» What this task involves:
Check each line of the records below and collect those holding "Expand".

» Data supplied:
+ + + +

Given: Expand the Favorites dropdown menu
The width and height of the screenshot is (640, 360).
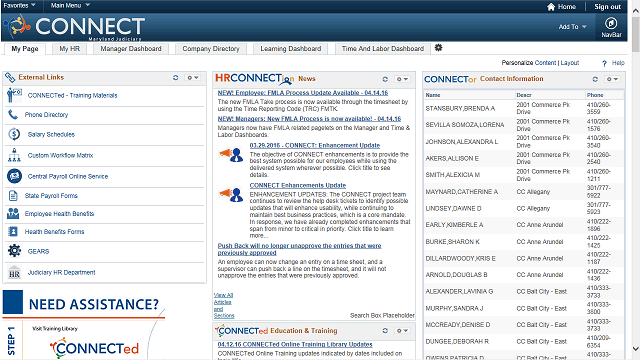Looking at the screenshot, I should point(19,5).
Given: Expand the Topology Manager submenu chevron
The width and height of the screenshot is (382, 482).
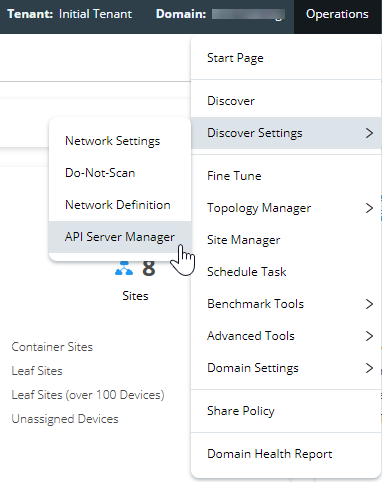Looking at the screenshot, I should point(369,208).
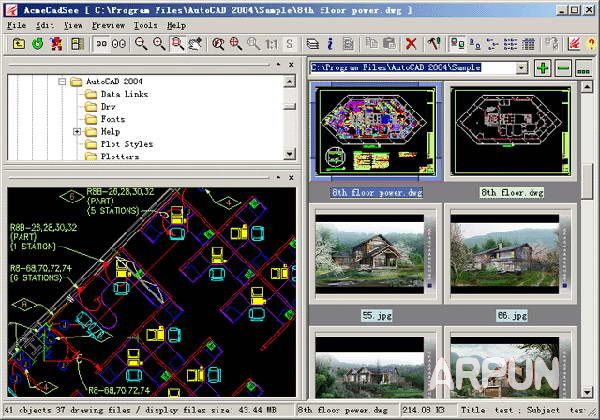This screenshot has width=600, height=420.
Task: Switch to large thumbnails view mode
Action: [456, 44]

+ + + +

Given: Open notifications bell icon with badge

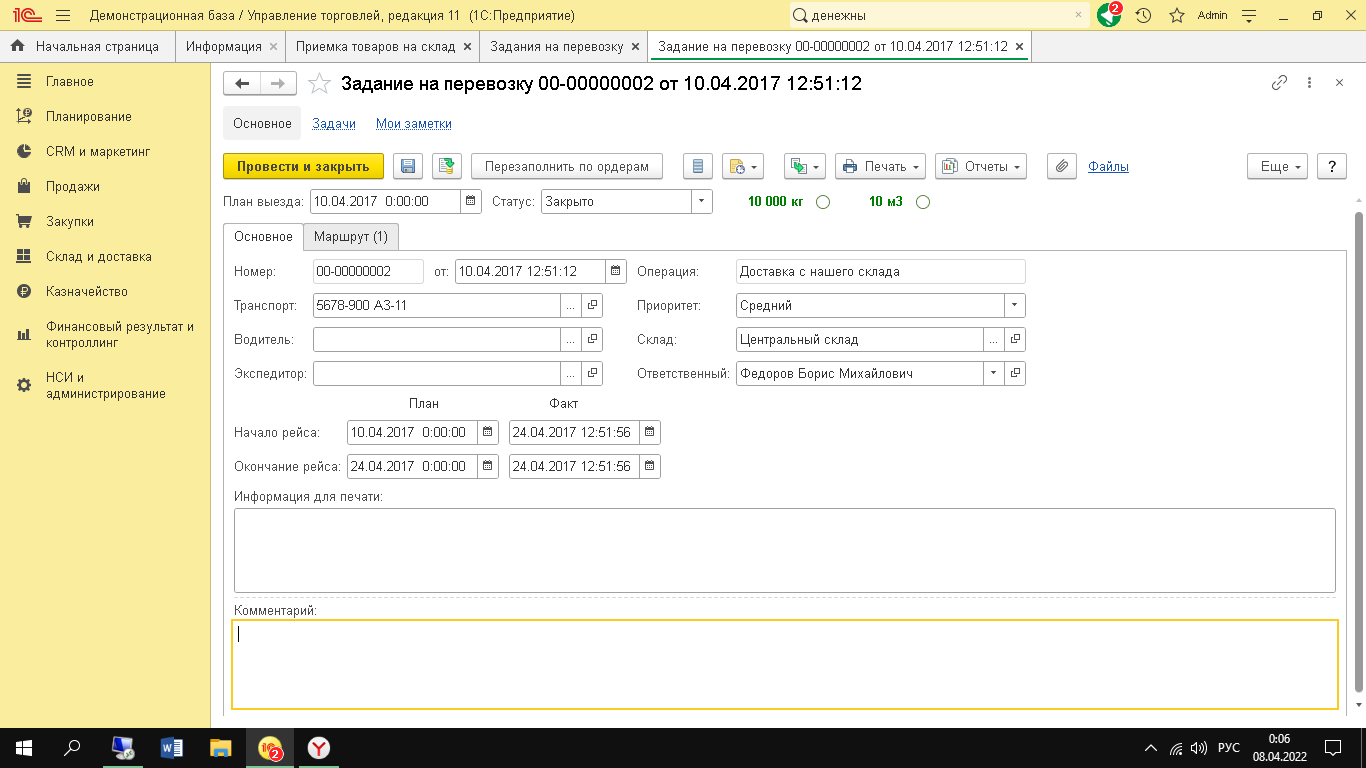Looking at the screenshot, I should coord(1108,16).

+ + + +

» Task output:
Given: Expand the Favorites dropdown menu
Given: Expand the Topology Manager submenu chevron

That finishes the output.